DIRECTIONS FOR THIS TASK: Identify each row below that contains the word "chart", and copy every one of those rows in full.

[Word and element location data]
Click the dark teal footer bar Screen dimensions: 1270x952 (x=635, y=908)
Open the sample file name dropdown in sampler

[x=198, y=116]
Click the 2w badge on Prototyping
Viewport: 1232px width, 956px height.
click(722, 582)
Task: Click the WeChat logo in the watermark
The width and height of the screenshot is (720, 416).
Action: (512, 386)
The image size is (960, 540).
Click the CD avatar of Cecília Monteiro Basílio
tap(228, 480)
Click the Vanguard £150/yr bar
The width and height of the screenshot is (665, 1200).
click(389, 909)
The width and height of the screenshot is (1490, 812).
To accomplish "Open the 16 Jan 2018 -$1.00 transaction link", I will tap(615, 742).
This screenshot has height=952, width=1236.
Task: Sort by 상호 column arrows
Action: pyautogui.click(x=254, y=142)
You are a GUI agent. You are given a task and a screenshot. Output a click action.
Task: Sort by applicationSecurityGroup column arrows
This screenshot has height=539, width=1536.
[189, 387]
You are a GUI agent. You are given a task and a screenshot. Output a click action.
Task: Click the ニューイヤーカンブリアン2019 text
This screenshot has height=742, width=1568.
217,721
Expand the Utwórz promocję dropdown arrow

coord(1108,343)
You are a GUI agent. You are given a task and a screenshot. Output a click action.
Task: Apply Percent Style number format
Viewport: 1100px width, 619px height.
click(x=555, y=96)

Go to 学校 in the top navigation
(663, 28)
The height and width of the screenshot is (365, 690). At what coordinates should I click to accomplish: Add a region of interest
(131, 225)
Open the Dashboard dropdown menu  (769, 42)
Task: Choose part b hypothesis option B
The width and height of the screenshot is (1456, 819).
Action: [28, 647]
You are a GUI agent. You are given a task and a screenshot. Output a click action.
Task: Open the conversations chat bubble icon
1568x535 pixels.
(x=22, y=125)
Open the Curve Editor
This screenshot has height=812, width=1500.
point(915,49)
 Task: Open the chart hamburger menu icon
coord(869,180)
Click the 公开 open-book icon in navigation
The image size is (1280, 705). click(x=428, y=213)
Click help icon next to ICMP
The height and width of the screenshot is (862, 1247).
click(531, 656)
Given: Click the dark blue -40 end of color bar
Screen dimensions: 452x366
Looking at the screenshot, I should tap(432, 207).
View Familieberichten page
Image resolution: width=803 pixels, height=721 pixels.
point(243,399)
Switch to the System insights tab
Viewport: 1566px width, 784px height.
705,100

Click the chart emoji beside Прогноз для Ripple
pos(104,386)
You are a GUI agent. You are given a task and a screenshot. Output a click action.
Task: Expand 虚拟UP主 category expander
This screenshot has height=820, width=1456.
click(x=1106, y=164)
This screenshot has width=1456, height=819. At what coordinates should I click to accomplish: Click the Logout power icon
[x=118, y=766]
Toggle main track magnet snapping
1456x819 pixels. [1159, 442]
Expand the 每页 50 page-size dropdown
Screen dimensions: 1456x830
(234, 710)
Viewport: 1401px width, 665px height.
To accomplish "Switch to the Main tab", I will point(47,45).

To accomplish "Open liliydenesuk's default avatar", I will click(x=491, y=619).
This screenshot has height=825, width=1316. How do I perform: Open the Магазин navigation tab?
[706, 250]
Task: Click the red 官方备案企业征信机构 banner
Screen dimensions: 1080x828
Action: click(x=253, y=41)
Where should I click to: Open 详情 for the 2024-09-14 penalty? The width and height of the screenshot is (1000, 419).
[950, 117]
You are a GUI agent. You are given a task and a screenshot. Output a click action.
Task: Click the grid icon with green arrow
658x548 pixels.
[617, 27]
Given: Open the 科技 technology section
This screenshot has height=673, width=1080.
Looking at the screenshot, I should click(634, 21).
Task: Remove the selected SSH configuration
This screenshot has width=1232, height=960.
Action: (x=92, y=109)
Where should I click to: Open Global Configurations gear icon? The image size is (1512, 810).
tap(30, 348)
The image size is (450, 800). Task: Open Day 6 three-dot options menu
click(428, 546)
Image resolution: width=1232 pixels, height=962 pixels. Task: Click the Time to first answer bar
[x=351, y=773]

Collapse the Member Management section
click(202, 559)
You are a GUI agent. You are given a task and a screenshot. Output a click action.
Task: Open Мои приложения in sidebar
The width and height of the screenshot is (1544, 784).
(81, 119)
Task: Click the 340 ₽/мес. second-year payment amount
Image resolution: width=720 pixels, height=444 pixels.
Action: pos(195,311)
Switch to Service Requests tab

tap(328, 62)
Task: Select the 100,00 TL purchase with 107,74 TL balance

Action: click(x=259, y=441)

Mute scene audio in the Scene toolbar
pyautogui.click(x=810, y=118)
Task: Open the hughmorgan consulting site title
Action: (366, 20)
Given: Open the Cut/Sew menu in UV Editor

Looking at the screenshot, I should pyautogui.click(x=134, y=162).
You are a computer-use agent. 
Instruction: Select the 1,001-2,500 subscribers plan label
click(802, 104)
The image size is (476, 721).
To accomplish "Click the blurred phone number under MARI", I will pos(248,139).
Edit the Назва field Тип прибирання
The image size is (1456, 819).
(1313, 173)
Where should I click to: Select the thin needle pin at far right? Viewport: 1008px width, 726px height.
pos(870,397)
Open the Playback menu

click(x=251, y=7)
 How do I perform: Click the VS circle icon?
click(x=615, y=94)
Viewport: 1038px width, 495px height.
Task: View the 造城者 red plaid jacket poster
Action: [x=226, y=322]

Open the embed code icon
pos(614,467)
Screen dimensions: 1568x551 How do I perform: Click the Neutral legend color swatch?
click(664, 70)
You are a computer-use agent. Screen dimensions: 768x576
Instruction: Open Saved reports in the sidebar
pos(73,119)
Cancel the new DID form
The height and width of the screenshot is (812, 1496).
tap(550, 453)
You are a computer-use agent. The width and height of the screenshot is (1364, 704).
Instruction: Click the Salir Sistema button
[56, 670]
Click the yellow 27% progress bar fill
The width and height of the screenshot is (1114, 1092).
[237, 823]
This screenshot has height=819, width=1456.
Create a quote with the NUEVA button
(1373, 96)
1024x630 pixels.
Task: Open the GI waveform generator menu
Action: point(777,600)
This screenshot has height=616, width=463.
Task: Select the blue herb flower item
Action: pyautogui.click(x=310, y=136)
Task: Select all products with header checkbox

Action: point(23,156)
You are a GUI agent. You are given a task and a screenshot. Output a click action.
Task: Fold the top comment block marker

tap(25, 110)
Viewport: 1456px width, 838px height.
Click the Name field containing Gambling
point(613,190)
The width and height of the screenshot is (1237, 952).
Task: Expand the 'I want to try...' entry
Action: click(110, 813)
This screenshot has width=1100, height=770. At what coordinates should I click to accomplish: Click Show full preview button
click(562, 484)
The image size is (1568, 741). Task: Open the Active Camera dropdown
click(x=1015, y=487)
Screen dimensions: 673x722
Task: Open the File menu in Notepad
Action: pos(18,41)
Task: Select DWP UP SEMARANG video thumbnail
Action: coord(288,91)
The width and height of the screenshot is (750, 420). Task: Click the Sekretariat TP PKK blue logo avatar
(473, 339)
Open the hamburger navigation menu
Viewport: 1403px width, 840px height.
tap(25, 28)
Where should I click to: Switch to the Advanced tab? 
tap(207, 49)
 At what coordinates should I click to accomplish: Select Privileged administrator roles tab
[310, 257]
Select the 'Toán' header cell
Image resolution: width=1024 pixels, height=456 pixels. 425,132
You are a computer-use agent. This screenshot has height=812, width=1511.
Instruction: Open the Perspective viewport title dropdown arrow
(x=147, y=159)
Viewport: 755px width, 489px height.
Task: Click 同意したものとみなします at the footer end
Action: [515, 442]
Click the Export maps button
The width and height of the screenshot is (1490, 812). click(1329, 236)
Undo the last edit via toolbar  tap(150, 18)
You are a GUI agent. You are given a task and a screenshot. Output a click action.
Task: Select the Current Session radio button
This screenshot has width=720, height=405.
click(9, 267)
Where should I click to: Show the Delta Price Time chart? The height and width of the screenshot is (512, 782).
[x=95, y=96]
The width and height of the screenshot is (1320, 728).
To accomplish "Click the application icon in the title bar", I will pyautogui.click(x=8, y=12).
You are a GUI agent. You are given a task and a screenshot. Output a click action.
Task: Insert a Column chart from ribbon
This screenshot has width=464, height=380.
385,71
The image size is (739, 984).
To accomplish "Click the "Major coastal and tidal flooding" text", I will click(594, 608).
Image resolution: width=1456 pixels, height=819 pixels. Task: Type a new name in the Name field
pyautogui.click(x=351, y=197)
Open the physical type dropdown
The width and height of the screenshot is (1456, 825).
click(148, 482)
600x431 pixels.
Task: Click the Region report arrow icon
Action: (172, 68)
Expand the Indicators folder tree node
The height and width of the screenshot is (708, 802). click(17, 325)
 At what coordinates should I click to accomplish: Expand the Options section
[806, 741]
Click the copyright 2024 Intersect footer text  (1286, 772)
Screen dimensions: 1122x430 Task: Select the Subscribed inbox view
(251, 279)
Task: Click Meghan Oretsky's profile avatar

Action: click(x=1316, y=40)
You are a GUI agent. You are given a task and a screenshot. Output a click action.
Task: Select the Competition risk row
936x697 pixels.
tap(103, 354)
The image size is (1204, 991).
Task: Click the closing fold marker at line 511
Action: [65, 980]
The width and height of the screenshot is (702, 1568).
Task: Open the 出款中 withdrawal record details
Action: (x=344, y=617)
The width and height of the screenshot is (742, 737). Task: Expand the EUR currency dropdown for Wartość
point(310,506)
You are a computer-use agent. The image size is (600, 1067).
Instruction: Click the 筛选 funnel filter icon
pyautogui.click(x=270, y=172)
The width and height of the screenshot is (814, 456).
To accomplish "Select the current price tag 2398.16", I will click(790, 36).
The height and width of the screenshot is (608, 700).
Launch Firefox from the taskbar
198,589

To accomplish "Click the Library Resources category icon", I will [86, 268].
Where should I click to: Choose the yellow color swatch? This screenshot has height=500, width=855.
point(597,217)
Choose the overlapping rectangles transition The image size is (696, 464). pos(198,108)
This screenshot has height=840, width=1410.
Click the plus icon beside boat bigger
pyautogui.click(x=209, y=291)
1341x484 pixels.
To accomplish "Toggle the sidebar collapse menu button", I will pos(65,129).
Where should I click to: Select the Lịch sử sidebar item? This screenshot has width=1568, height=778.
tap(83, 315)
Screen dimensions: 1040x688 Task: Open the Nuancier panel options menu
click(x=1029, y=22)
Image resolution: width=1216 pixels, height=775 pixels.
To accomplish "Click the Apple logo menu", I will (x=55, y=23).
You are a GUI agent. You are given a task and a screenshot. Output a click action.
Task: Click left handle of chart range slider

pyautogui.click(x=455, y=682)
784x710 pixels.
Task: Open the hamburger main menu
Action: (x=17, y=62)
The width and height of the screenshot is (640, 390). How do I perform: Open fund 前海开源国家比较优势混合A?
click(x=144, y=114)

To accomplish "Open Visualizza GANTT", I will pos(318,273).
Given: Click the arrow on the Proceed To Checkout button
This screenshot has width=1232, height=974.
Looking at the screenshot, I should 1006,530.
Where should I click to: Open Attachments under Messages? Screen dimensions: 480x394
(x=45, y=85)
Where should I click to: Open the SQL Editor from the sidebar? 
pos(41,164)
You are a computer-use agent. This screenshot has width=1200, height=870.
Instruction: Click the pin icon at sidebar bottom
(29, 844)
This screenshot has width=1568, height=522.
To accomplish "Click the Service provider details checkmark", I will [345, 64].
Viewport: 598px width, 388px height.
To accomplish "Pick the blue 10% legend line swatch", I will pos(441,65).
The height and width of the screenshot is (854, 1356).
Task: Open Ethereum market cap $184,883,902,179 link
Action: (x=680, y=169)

WRITTEN ANSWER:
 Task: Open the chart hamburger menu icon
Click the chart emoji beside Прогноз для Ripple
Where should I click to: Show the Delta Price Time chart? The height and width of the screenshot is (512, 782).
Task: Insert a Column chart from ribbon
Task: Click left handle of chart range slider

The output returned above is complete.